■ Objective: In the part of the records that opens with the line containing "Click the small self-view video thumbnail" and runs to the end of the records, swap "icon" for "symbol" and write those lines out again with nothing else altered. Leave the pictures out of your answer.

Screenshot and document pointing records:
☆ ☆ ☆ ☆ ☆ ☆ ☆

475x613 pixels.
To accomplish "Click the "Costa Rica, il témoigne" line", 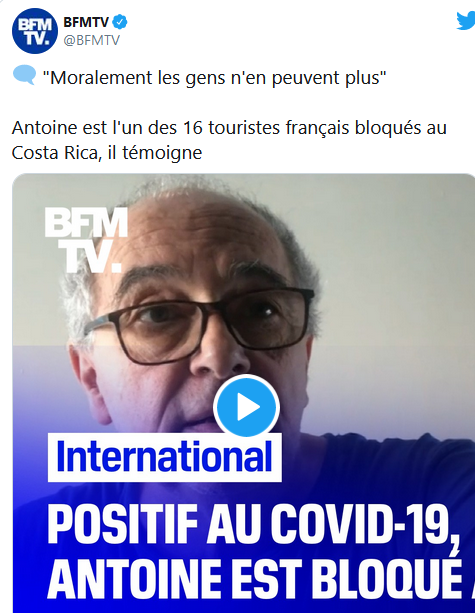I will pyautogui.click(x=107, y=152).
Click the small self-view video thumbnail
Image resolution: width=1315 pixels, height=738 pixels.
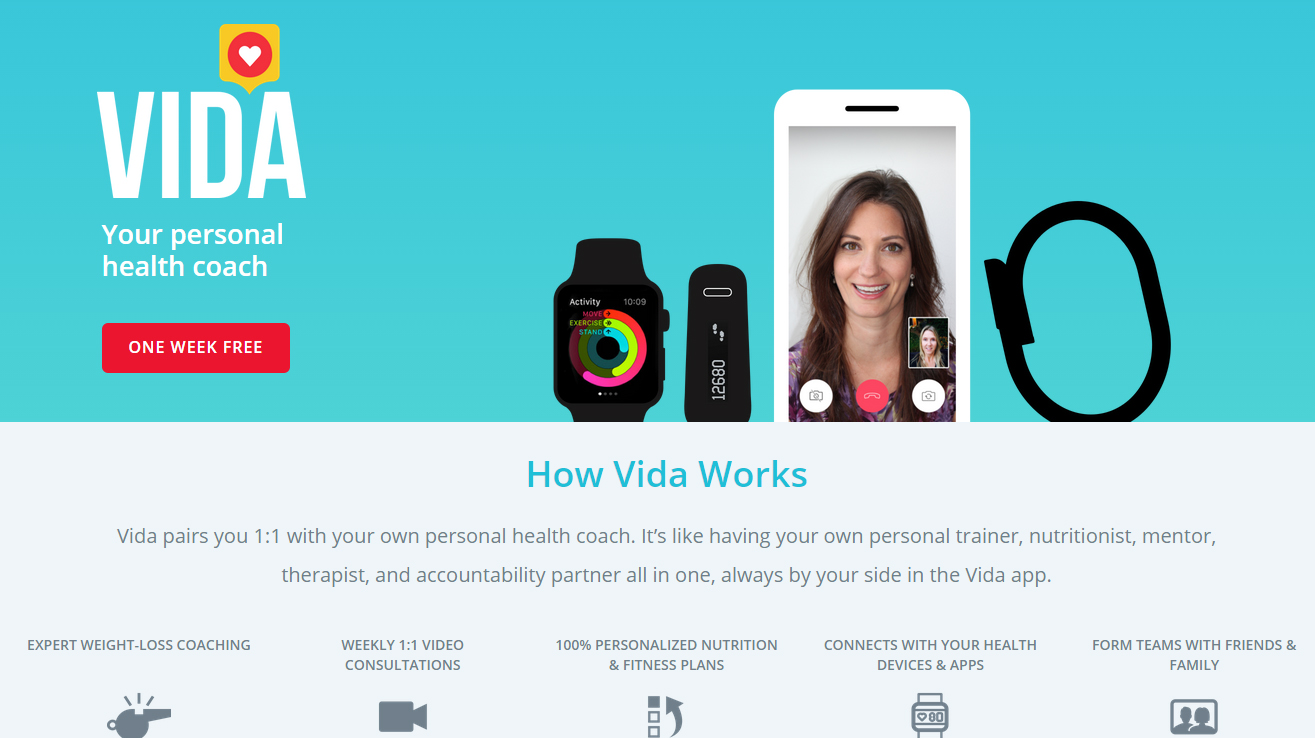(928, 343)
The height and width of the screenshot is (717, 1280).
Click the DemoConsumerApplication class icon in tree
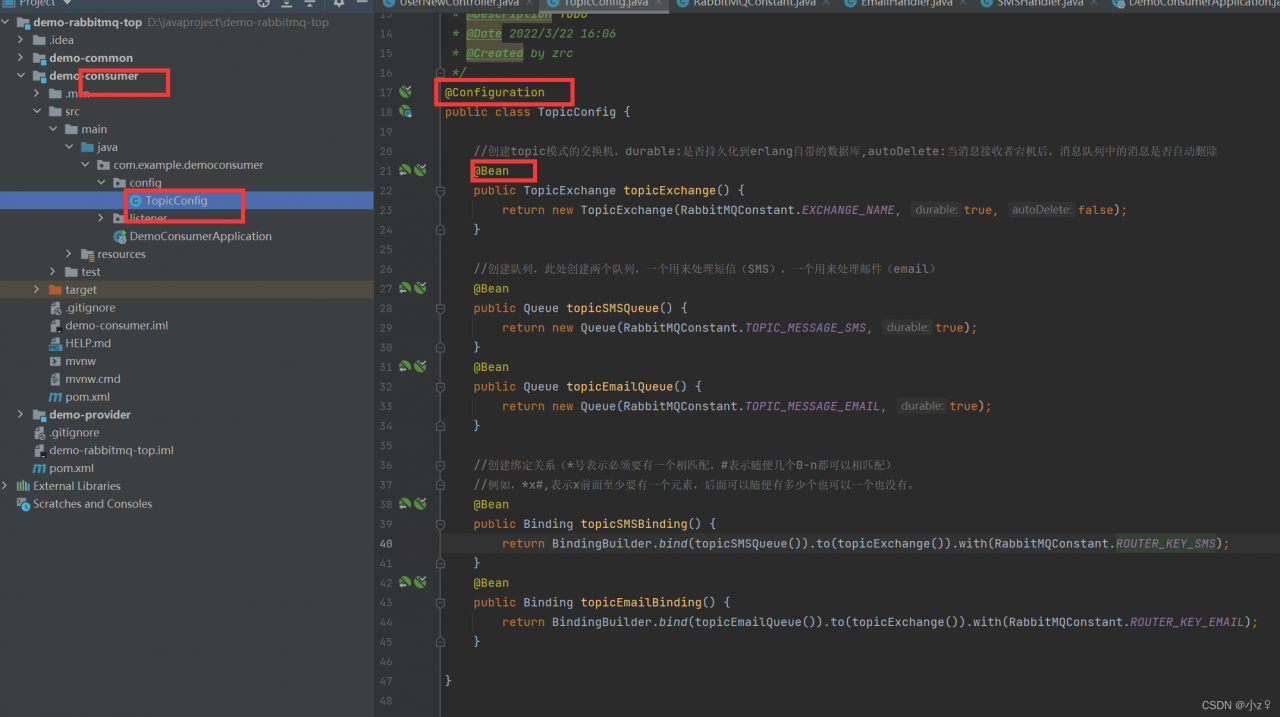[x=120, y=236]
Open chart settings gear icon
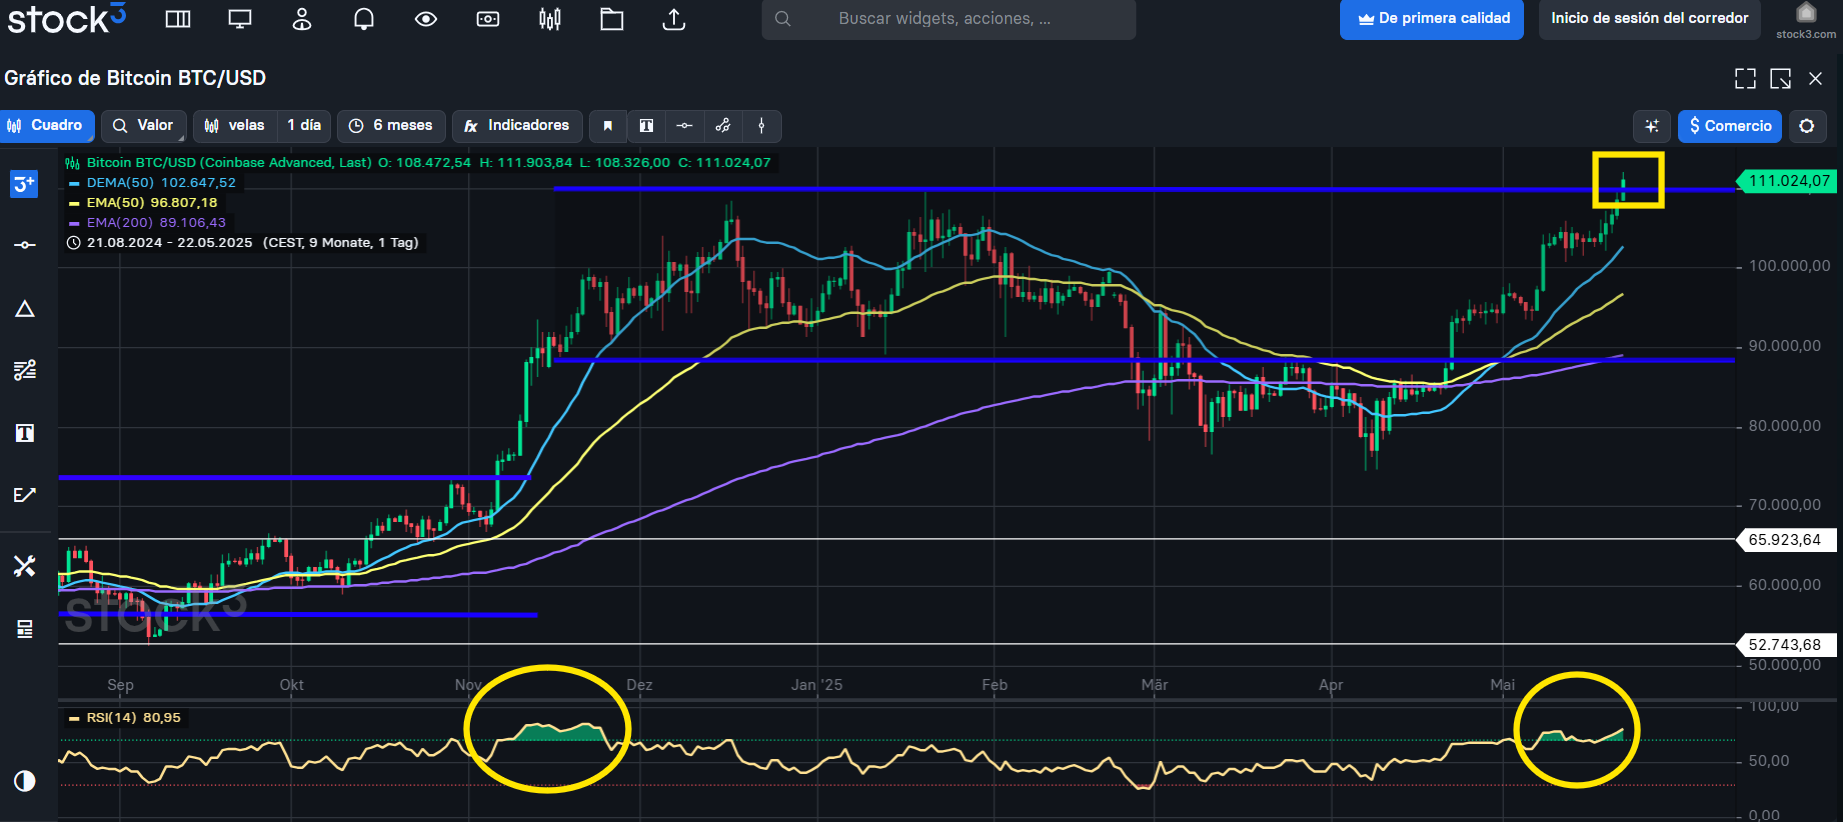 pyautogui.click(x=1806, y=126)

☆ ☆ ☆ ☆ ☆ ☆ ☆

■ Response for this exercise:
Click the small self-view video thumbnail
Image resolution: width=1315 pixels, height=738 pixels.
(928, 343)
The height and width of the screenshot is (717, 1280).
Click the DemoConsumerApplication class symbol in tree
[x=120, y=236]
Open chart settings gear symbol
 pyautogui.click(x=1806, y=126)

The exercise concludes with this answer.